Minimalist mindset to the rescue
What the kitchen study shows us is that we have more control than we think. Taking the time to journal every day can start to have a positive effect on how you see yourself, how you feel in your own body and can spill over into how you care for your space.
Simply telling someone to get rid of their stuff rarely works. They have got to begin to see themselves as valuable without their stuff.
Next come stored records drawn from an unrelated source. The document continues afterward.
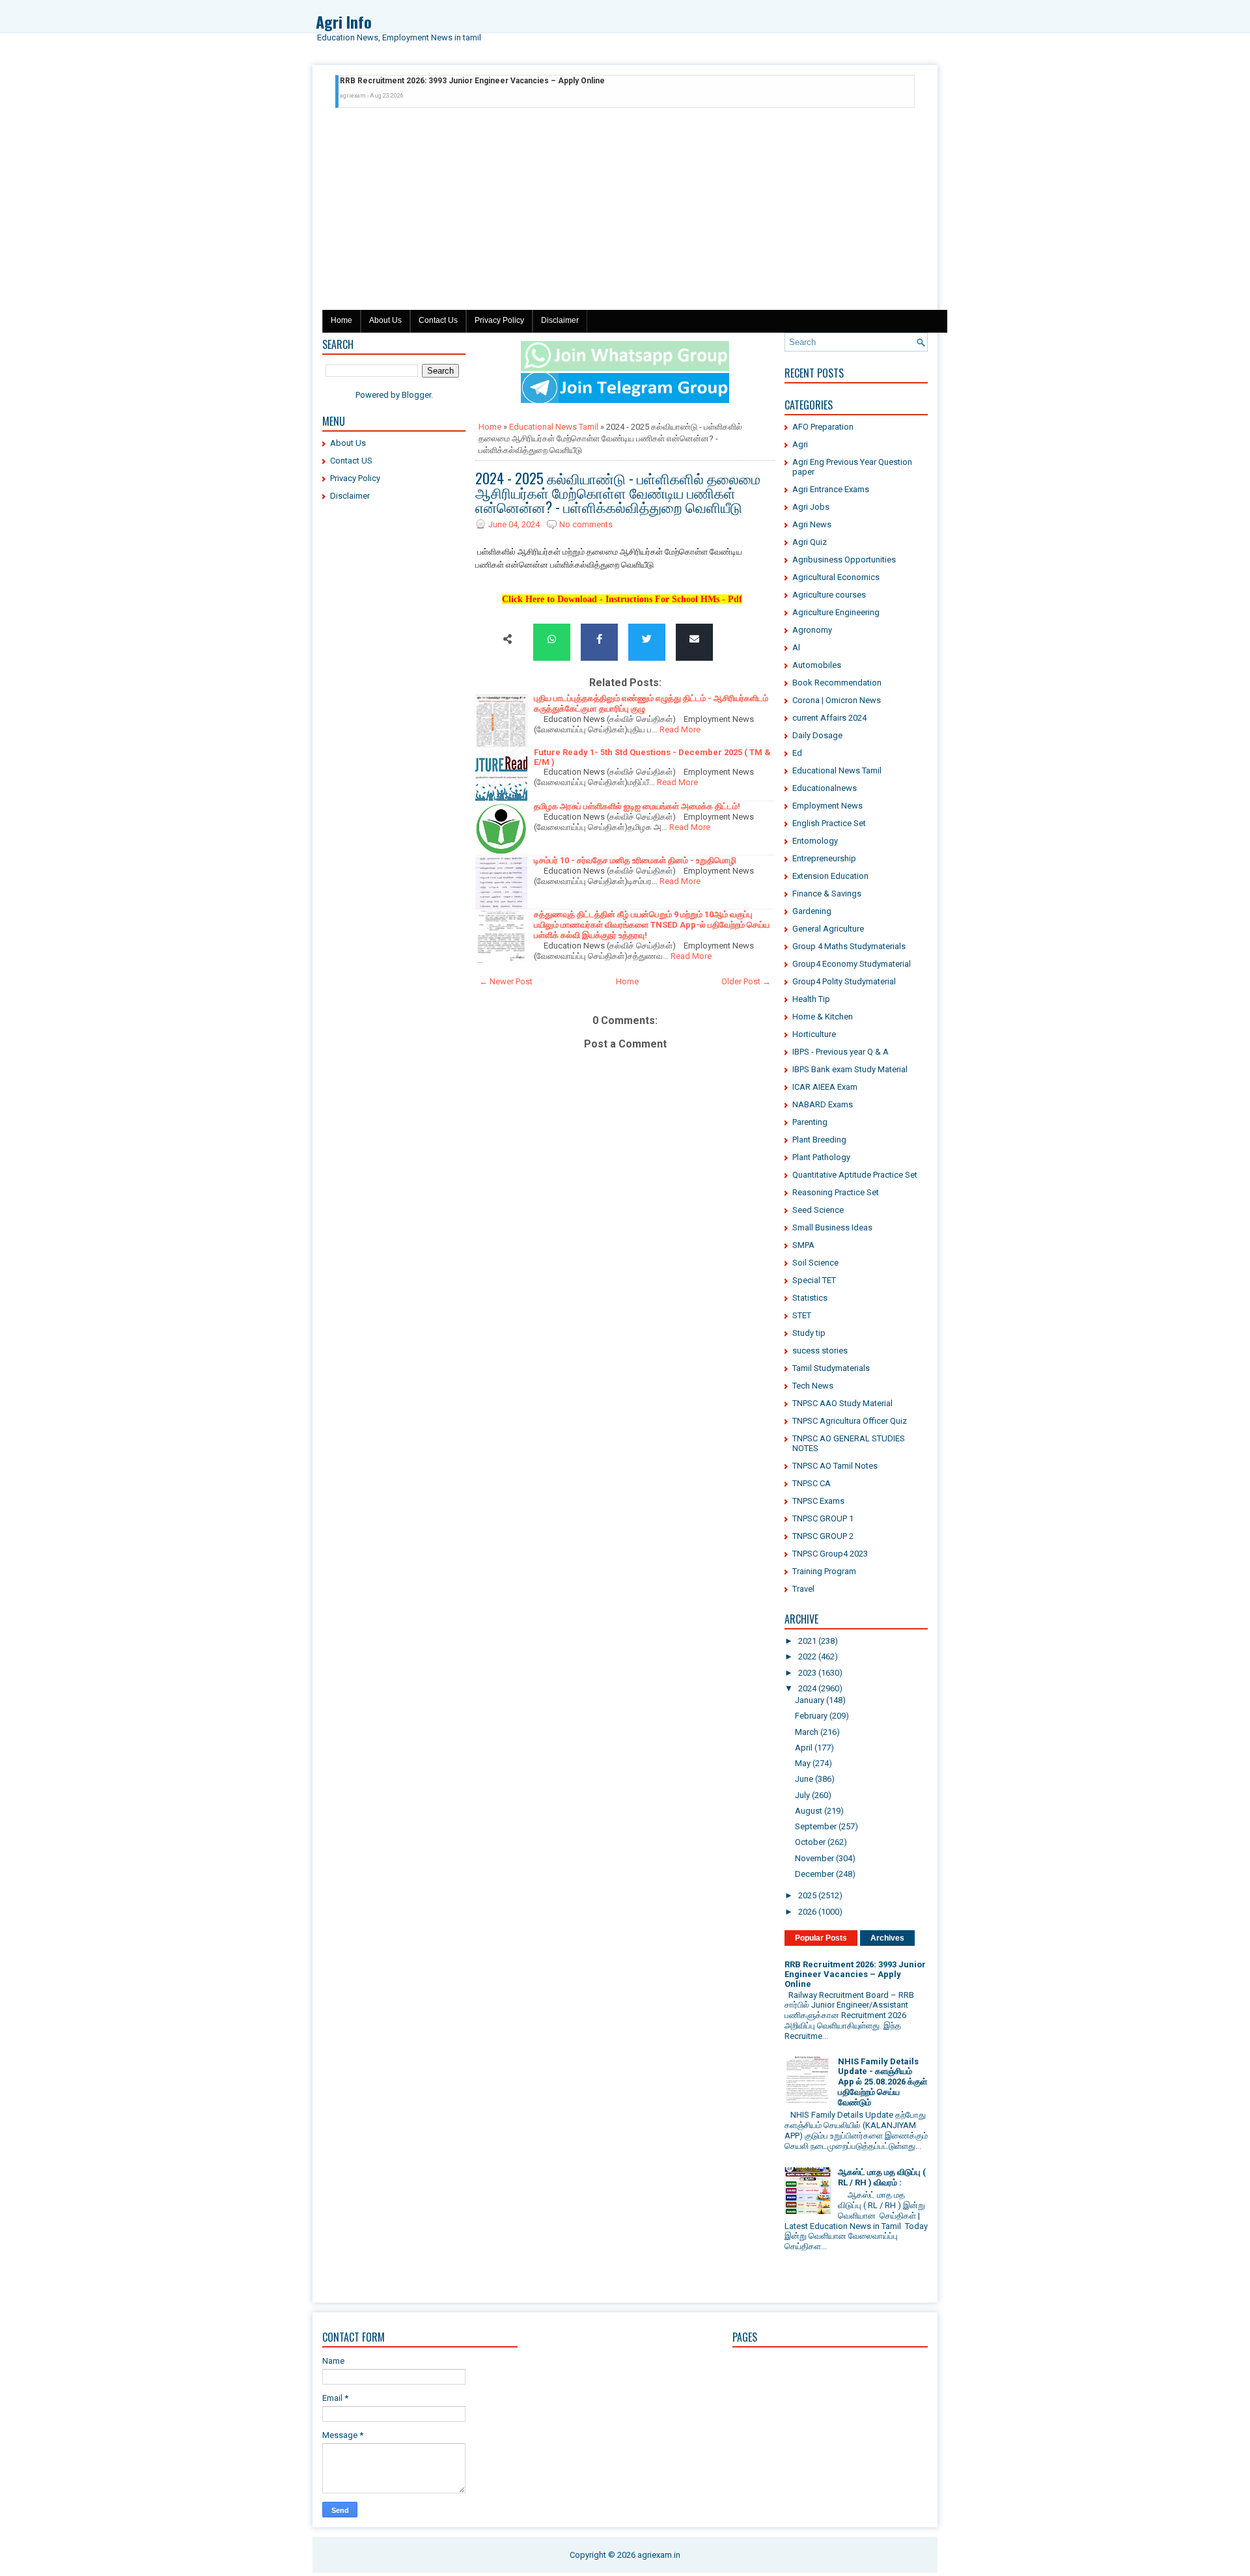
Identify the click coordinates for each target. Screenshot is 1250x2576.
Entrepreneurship (824, 858)
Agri (800, 444)
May (803, 1763)
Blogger (416, 395)
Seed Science (818, 1210)
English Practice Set (829, 823)
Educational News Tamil (553, 427)
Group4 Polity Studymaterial (844, 981)
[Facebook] (599, 639)
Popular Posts (821, 1938)
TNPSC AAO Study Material (842, 1403)
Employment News (827, 805)
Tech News (812, 1386)
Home (341, 320)
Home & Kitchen (822, 1016)
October (810, 1842)
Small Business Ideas (832, 1227)
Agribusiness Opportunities (844, 559)
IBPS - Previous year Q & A (840, 1052)
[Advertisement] (625, 212)
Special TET (814, 1280)
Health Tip (811, 999)
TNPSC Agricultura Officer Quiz (849, 1421)
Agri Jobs (810, 507)
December (814, 1874)
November (814, 1858)
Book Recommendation (837, 682)
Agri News (811, 524)
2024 (807, 1688)
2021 (807, 1641)
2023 (807, 1673)
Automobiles (816, 665)
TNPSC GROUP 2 (823, 1536)
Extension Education (830, 876)
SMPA (803, 1245)
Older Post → (746, 981)
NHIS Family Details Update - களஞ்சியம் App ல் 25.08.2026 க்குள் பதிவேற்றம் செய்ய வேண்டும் (882, 2082)
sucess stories (820, 1350)
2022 (807, 1656)
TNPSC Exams (818, 1501)
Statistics (809, 1298)
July (802, 1795)
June (804, 1779)
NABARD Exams (822, 1104)
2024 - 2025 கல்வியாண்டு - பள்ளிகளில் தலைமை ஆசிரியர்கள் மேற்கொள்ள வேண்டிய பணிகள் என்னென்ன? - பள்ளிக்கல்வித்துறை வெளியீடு (617, 492)
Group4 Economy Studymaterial (851, 964)
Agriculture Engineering (836, 612)
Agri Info (344, 21)
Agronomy (812, 630)
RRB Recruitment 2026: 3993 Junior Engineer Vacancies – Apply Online (855, 1974)
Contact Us (438, 320)
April (803, 1747)
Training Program (824, 1571)
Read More (680, 729)
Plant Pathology (821, 1157)
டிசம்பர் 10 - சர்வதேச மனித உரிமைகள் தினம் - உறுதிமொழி (635, 860)
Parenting (809, 1122)
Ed (797, 753)
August (808, 1811)
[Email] (694, 639)
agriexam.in (658, 2555)
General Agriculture (828, 929)
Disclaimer (560, 320)
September (816, 1826)
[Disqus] (625, 1525)
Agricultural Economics (836, 577)
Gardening (811, 911)
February (811, 1716)
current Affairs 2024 (829, 718)
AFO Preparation (823, 427)
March (806, 1732)
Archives (887, 1938)
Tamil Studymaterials (831, 1368)
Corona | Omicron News (836, 700)
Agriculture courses (829, 595)
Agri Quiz (809, 542)
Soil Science (815, 1262)
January (809, 1700)
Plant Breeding (819, 1139)
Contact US (351, 460)
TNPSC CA (811, 1483)
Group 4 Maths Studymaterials (849, 946)
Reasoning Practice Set (835, 1192)
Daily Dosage (817, 735)
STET (801, 1315)
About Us (385, 320)
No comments (586, 524)
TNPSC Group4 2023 (830, 1553)
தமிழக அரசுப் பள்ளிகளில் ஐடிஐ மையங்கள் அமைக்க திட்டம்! (637, 806)
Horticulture (814, 1034)
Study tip (809, 1333)
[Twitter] (646, 639)
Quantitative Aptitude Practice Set (854, 1175)
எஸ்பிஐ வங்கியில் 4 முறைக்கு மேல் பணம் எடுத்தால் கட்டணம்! (437, 84)
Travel (803, 1589)
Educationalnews (824, 788)
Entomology (815, 841)
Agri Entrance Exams (830, 489)
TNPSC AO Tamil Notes (835, 1466)
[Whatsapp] (551, 639)
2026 (807, 1912)
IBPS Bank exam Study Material (850, 1069)
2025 (807, 1895)
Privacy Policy (499, 320)
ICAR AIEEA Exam (824, 1087)
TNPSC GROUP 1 (823, 1518)
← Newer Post (506, 981)
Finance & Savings (826, 893)
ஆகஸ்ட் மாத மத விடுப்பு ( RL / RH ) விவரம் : (882, 2177)
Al (796, 647)
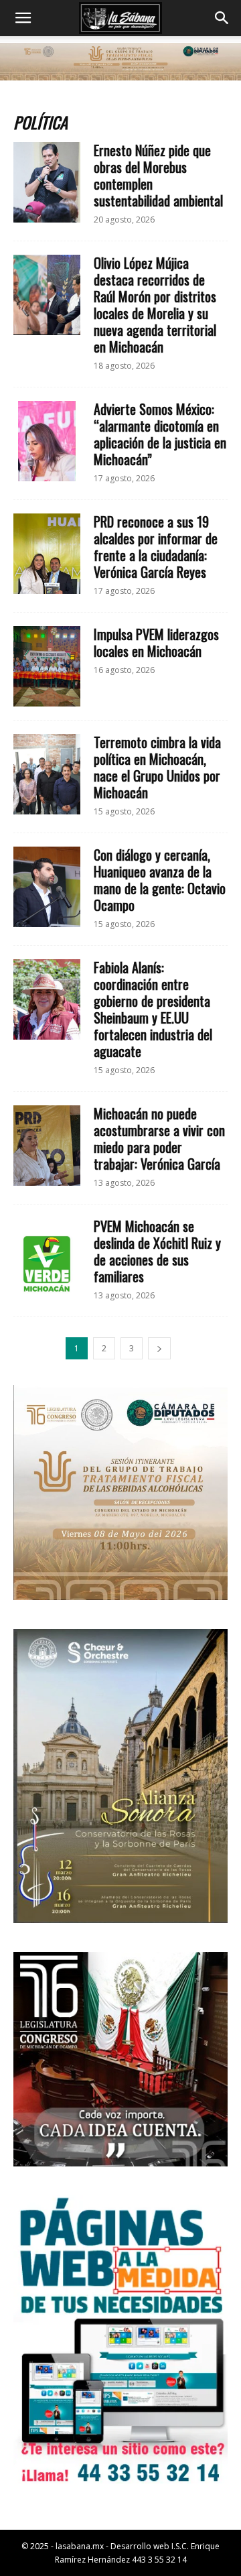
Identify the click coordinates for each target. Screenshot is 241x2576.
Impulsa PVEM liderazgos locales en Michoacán (156, 642)
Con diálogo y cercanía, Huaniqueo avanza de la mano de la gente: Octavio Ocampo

Great ideas for journal prompts:
- The moment you were the happiest in your life
- A time when you felt strong and powerful
- One thing you love that you can’t buy
- Five things you’re grateful for that you can’t hold
- Describe in detail someone you really love
These types of journal prompts that focus on material-free joys can help shift our mindsets to be more focused on the good things in life that stuff can’t provide.
How to reclaim your space and your peace
Honestly, here are my two best pieces of advice:
Life can dish out a lot of crazy. A lot of chaos. If you can start your day by controlling one thing you are already off to a better start.
It’s like me when I was 12. If you can make your bed (with beautiful bedding that makes you happy), stand back and look at it all made, you will instantly feel a little bit better.
Starting your day on a positive note like this has the potential to spill over into other areas of your life.
Maybe you’ll wipe up the coffee you spill on the counter, maybe you’ll clean out a few items in your car.
Change won’t necessarily be drastic or monumental. It will most likely require small, intentional changes. For more inspiration, I highly recommend the book, Make Your Bed, and reading up on the Broken Window Theory.